Multilevel Feature Representation of FDG-PET Brain Images for Diagnosing Alzheimer's Disease

Using a single imaging modality to diagnose Alzheimer's disease (AD) or mild cognitive impairment (MCI) is a challenging task. FluoroDeoxyGlucose Positron Emission Tomography (FDG-PET) is an important and effective modality used for that purpose. In this paper, we develop a novel method by using single modality (FDG-PET) but multilevel feature, which considers both region properties and connectivities between regions to classify AD or MCI from normal control. First, three levels of features are extracted: statistical, connectivity, and graph-based features. Then, the connectivity features are decomposed into three different sets of features according to a proposed similarity-driven ranking method, which can not only reduce the feature dimension but also increase the classifier's diversity.

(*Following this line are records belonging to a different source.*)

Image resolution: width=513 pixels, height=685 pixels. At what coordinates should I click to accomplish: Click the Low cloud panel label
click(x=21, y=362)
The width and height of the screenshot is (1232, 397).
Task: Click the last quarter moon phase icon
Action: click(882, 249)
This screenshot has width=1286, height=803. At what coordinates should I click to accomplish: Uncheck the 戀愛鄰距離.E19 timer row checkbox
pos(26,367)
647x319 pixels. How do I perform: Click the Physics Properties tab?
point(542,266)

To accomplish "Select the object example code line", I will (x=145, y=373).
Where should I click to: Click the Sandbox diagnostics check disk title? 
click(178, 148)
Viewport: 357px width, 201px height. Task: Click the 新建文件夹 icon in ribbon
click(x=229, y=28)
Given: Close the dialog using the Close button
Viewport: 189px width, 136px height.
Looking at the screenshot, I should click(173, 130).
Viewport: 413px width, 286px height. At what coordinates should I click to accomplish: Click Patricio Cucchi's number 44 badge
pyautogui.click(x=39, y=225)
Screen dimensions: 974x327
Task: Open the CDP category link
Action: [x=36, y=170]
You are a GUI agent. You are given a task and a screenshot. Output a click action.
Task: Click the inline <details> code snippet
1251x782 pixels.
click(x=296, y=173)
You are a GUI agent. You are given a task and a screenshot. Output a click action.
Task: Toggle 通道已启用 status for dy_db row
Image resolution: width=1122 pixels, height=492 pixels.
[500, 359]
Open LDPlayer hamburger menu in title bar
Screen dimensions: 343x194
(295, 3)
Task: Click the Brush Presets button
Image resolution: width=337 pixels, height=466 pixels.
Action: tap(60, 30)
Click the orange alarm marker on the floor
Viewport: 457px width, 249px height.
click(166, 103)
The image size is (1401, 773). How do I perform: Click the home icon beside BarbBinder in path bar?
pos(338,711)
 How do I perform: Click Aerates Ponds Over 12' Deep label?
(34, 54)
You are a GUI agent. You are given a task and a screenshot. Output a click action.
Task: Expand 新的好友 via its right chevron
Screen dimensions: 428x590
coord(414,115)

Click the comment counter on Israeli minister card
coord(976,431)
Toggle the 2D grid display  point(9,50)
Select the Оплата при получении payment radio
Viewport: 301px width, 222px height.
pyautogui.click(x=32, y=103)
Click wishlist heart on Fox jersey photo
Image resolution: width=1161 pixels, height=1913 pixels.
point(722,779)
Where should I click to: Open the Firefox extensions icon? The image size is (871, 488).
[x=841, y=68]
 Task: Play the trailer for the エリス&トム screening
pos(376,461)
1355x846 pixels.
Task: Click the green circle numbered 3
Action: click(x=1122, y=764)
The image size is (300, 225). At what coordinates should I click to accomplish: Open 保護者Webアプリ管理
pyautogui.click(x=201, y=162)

Last, after feeding the three levels of features to different classifiers, a new classifier selection strategy, maximum Mean squared Error (mMsE), is developed to select a pair of classifiers with high diversity. In order to do the majority voting, a decision-making scheme, a nested cross validation technique is applied to choose another classifier according to the accuracy. Experiments on Alzheimer's Disease Neuroimaging Initiative database show that the proposed method outperforms most FDG-PET-based classification algorithms, especially for classifying progressive MCI (pMCI) from stable MCI (sMCI).